The son of a coach who grew up in Bamako, the capital of Mali in West Africa, Traore played soccer all growing up. A center forward by trade, he loved scoring goals.
That's no surprise for Mali, whose national sport is soccer that rose to prominence when the West African country hosted the African Cup of Nations in 2002. Everyone in Bamako played soccer growing up, and Traore was no exception.
"I played soccer for 10 years," Traore — whose friends simply call him "Fouss" — told KSL.com in an exclusive interview. "In Mali, everyone loves playing soccer. I was an offensive player, scoring goals."
When his father forced him to take up basketball when he was around 12 years old, the son of Lamine and Kadiatou Traore never looked back. If he didn't want to play basketball before his father strongly pushed him to the sport, he's made it all his own now.
The West African who currently stands at 6-foot-7 and 235 pounds is one of the top post players in the west, a three-star prospect rated the No. 45 center in the Class of 2021 by 247Sports and No. 5 recruit in the state of Utah.
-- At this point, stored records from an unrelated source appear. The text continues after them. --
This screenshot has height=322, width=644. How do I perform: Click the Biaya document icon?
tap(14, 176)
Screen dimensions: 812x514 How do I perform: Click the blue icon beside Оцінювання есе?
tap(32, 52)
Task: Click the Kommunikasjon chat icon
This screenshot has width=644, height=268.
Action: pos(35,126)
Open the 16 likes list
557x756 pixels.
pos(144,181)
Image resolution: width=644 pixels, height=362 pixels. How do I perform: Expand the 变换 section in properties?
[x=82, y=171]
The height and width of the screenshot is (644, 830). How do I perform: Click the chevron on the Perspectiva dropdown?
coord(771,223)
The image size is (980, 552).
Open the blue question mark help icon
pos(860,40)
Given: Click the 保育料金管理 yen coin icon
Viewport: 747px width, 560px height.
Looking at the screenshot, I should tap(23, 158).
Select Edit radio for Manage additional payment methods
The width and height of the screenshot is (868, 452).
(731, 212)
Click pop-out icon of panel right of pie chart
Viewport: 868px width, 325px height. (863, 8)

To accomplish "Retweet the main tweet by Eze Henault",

Of course, Traore is glad he switched sports. Basketball brought him to the United States, where he matriculated at Wasatch Academy, the 110-year-old boarding school in rural Sanpete County. It's brought him friendships he will never forget, including fellow West African Maddie Sissoko, the former Tigers star who plays at Michigan State, and ex-teammates around the country.
It also brought him to BYU, where Traore signed a national letter of intent to play for coach Mark Pope and the Cougars next fall.
"I really like BYU. I like the coaches," the senior who averages 13.9 points and 5.7 rebounds per game told KSL.com. "Every time they called me, they were always excited. The other coaches were different; I love that program, and I love the players there."
He'll be joined by former American Fork guard Trey Stewart, Timpview's Nate Hansen, Atiki Ally Atiki, a 6-foot-11 post from Mwanza, Tanzania who has spent the last two seasons at the London Basketball Academy in Ontario, Canada.
Traore didn't know anything about the Cougars before coming to the United States. In truth, he didn't know much about a lot of American colleges.
But BYU remained an enigma to the Muslim kid from West Africa until they started recruiting his teammates. It started with Sissoko, and the 6-foot-9 forward from Bafoulabe, Mali invited Traore on his early visits to Provo.
It was one of Traore's first trips to a college campus during the fall of 2019, and the teammates went to a football game — not the international football he grew up playing, but the American variety, complete with a packed house at LaVell Edwards Stadium.
Traore doesn't remember what game it was, or who was playing. Really, he doesn't remember much about that night.
"It was my first time watching football," he said, "and I couldn't speak any English.
"That was crazy; then I had a ticket to go to a basketball game, too, and I watched that game against Gonzaga (that BYU won 91-78 on senior night in the Marriott Center).
"That's when I said, 'wow; I want to play there.'"
There was one other big component in making the decision, Wasatch Academy coach Paul Peterson remembered of Traore's recruitment: prayer.
The former BYU-Hawaii standout who played professionally in England, Germany and Serbia didn't say much to Traore about his recruitment. Traore was receiving interest from Big East programs, as well as the local school, but Peterson didn't want to make up his young pupil's mind for him.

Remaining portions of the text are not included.